# Supplied passage start

3. Effect of Agreement Prior to a Change in Control; Termination of
Agreement Prior to a Change in Control.
(a) The Bank's employment rights and obligations with respect to
Officer are not affected by this Agreement prior to the
occurrence of any event which constitutes a Change in Control
of the Corporation.
(b) This Agreement shall remain in full force and effect unless
and until;
(i) it is terminated by the written agreement of the
parties hereto; or
(ii) the employment of the Officer with the Bank and its
subsidiaries and affiliates is terminated by the
Officer or by the Bank and its subsidiaries and
affiliates, for any reason, prior to a Change in
Control of the Corporation, in which case this
Agreement shall terminate concurrently with the
termination of employment.
Nothing contained in this Agreement shall be deemed to require or imply any
obligation on the part of the Officer to continue in the employment of the Bank
of any of its subsidiaries or affiliates prior to or following a Change in
Control of the Corporation, or to require or imply any right on the part of the
Officer to continue in the employment of the Bank, the Corporation or any of
their subsidiaries or affiliates prior to a Change in Control; or to limit in
any way the right of the Bank to terminate the employment of the Officer, with
or without cause, at any time prior to a Change in Control of the Corporation.

# Supplied passage end
# Supplied data start

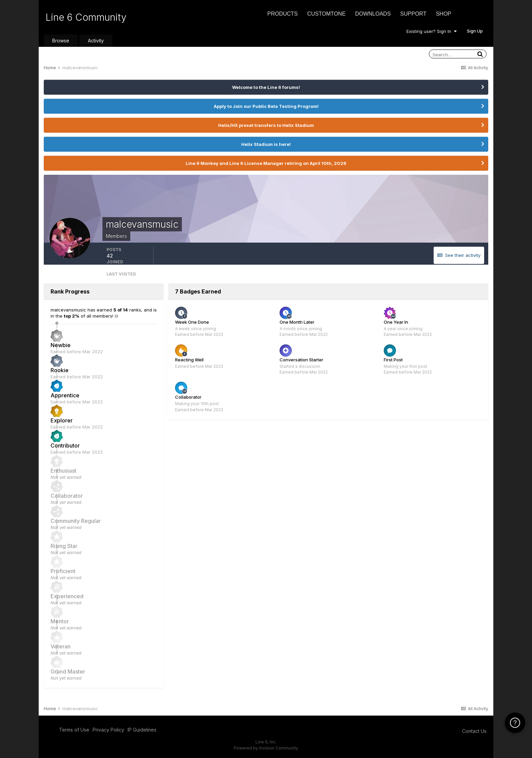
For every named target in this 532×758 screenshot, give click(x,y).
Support (413, 14)
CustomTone (326, 14)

# Supplied data end

### Problem statement
Rewrite the paragraph of the change-in-control section that begins "(b) This Agreement shall remain in full force" as a brief list of the conditions that end the agreement.

### The answer
The agreement stays in effect until one of the following occurs:
- The parties agree in writing to terminate it.
- Before a Change in Control of the Corporation, the Officer's employment with the Bank and its subsidiaries and affiliates ends for any reason, whether the Officer or the Bank and its subsidiaries and affiliates end it. The agreement then terminates at the same time as the employment.